When my team goes out on tour or as part of a product launch, we meet a lot of people who have fantastic ideas on how to use Technology to get things done and make their lives easier. One of these people is Yaroslav Pentsarskyy – a student at British Columbia Institute of Technology. He came out to the SQL 2005 Launch tour and saw Damir Bersinic and Barnaby Jeans in action with SQL 2005. He contacted the team via this blog after completing a challenging assignment and thinking outside the box. After reading his initial contact email – I was intrigued with his approach to solving a problem that is faced by security professionals all over – “How do you import and analyze millions and millions of log entries in a fast and efficient manner?”
After corresponding via email – I’ve asked him to write up a blog post series on the assignment as well as the details on how he accomplished the task. This is the first post in the series. I’ll let Yaroslav take it from here.
Being a student at the British Columbia Institute of Technology (BCIT) is a special thing. It's an environment where real world tasks are out there waiting for you to apply your very own approach to them. That approach must not only be effective, robust, and innovative; it should be also acceptable in a real world environment.
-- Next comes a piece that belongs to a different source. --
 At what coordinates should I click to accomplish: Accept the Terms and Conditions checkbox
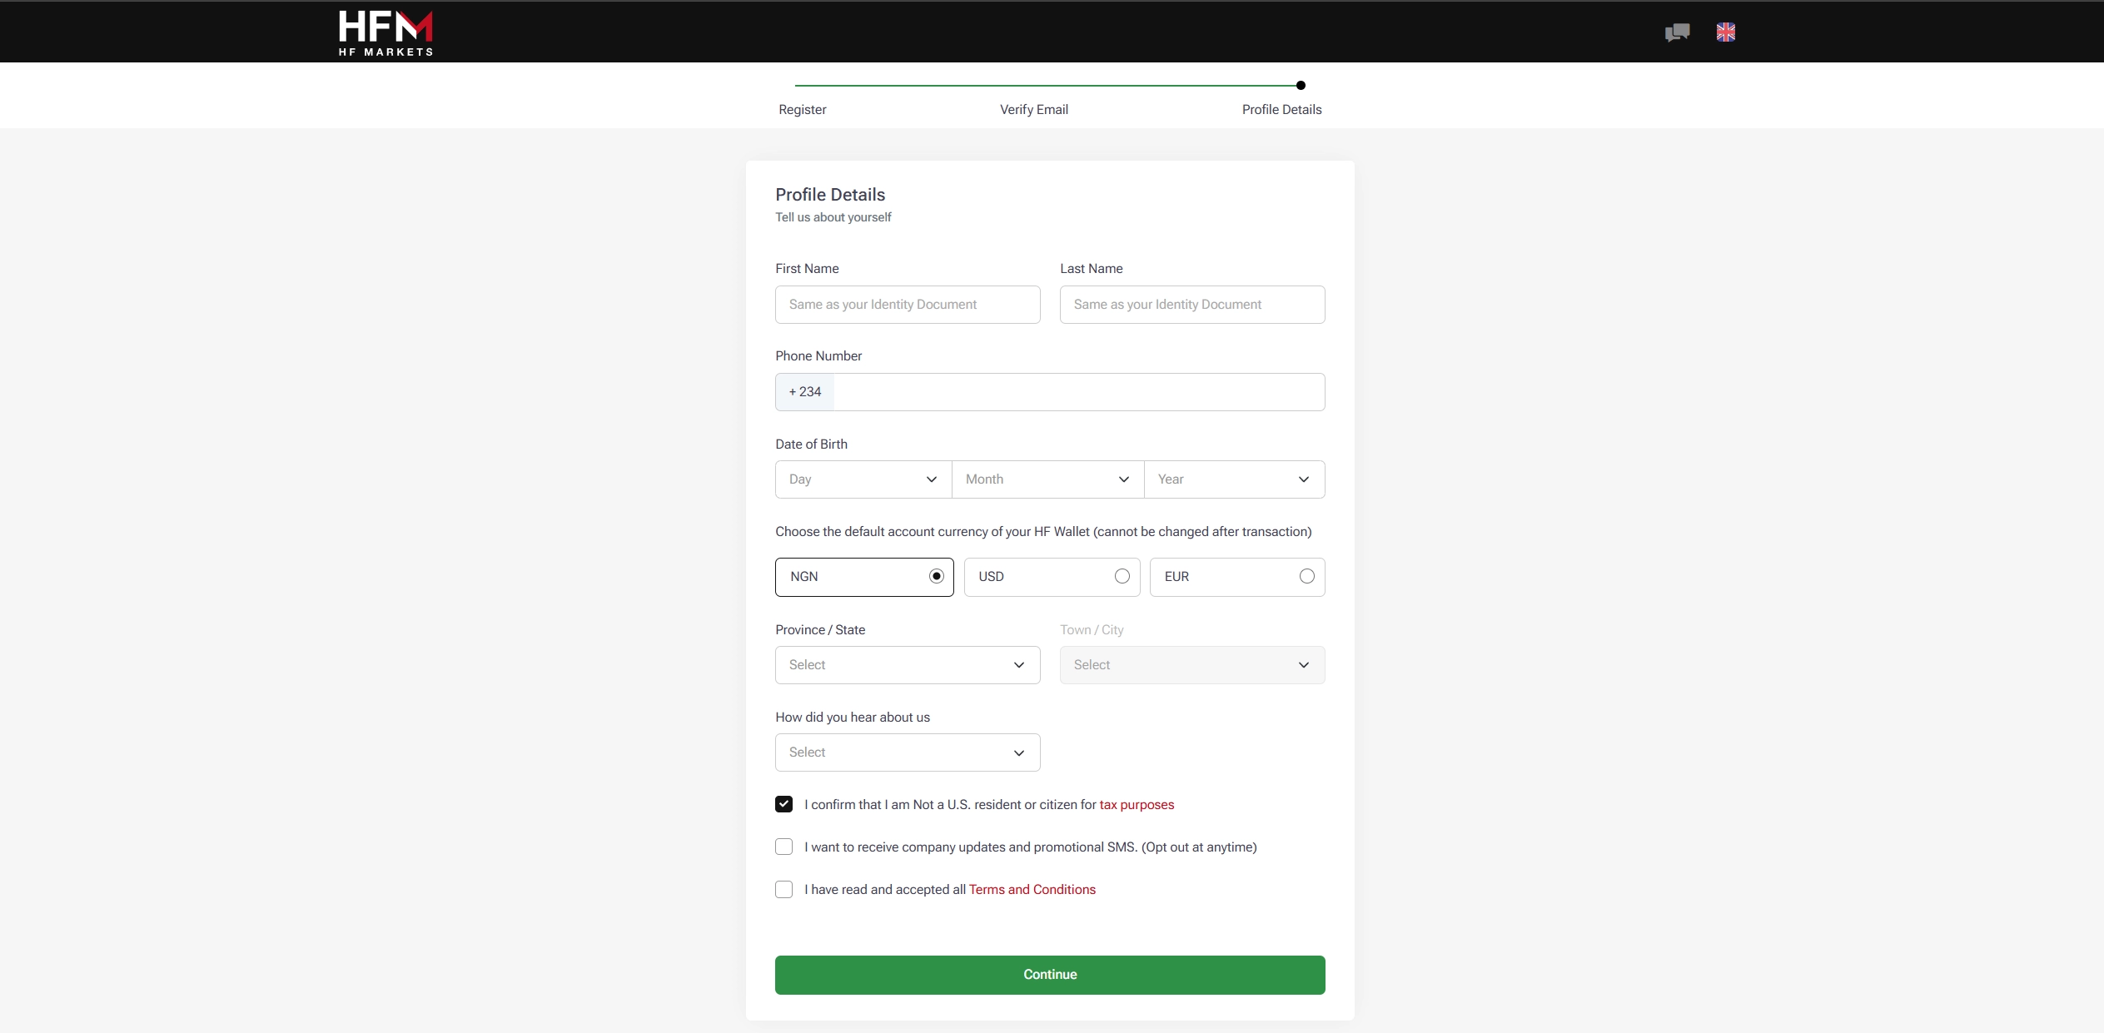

It's not just another school project - it is something that tomorrow may be used in any scale organization and it better be working well. With the growing interest in security across many organizations I found my course project on Network Intrusion Detection particularly interesting. Nowadays we work with many information systems under different platforms, running different operating systems, and working with a range of applications. In case of a system getting compromised the question is - will I be able to extract the data I need, when I need it, and manipulate it across all of those systems to achieve the result I expect? As there are so many opinions out there present at many organizations, that the concept of security system analysis is becoming much broader in every way. In such a heterogeneous environment it's really easy to loose track of your system, which should never happen in the security world. The story that I wanted to share with you today will involve one tool that can gather, process, and manage security data coming from across many platforms - that tool is the least expected to be heard in this context - it is SQL Server 2005.
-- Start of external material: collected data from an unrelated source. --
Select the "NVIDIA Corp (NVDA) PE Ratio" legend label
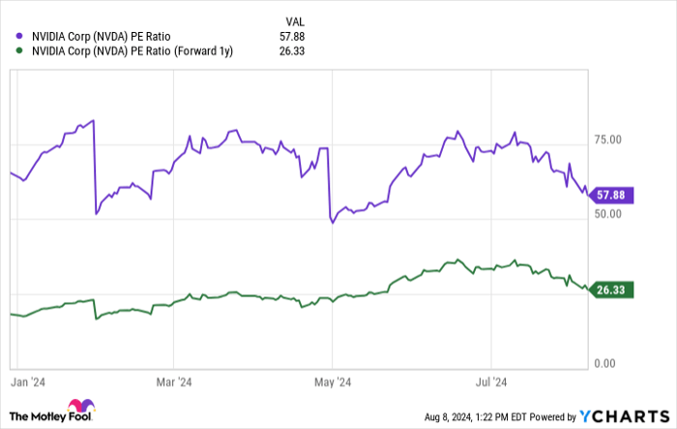The height and width of the screenshot is (429, 677). (x=100, y=37)
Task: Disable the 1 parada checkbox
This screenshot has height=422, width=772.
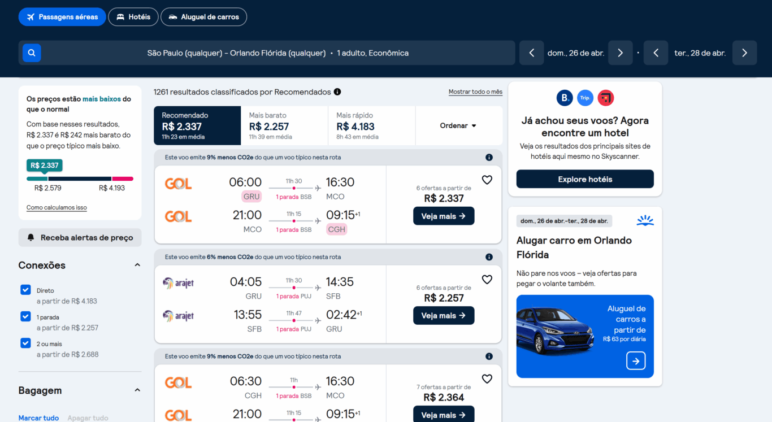Action: [x=25, y=316]
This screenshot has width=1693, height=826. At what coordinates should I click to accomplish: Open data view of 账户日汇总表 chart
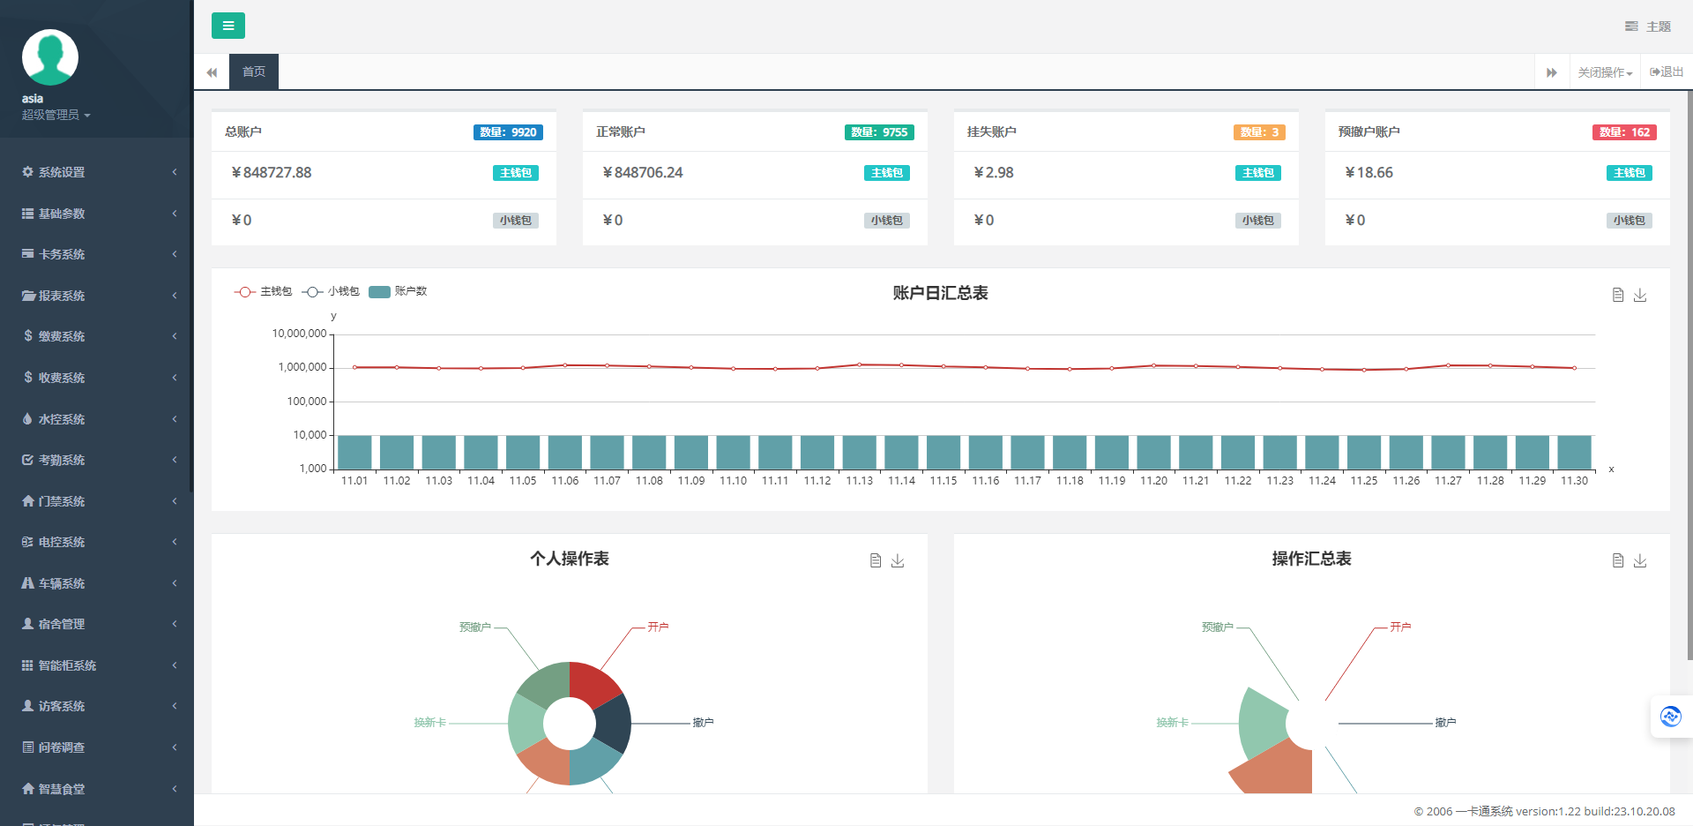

The scenario for my project was the following: The Company, having a suspicion of a break into their internal network, has hired an analyst to gather information of how was the network compromised, what was the weak part of the network, and how to protect the network from similar attacks in the future. I was assigned as an analyst, having Intrusion Detection System (IDS) logs as the only artifacts available. The task was clear until the most important piece of evidence came into play - over 3 million records of intrusion detection alerts. The alerts covered parts of company's network that were monitored over 4 days using Snort (a popular IDS running under Linux). Alerts ranged from suspected break-ins to hundred of thousands of false positives. There were a total of more than 1500 types of alerts, indicating different levels of lethality. The challenge was to find out which of those attacks have successfully contributed to overall security compromise resulting in breaking into the system. That information was supposed to be helpful in determining what actions ought to be taken to prevent breaks in a future. After looking at the data and having no other data available about the network except those intrusion detection alerts, I would never expect to be clear on anything that happened on the network during those 4 days; the only part that gave a little hope was the 3 weeks that were given for the project to be completed.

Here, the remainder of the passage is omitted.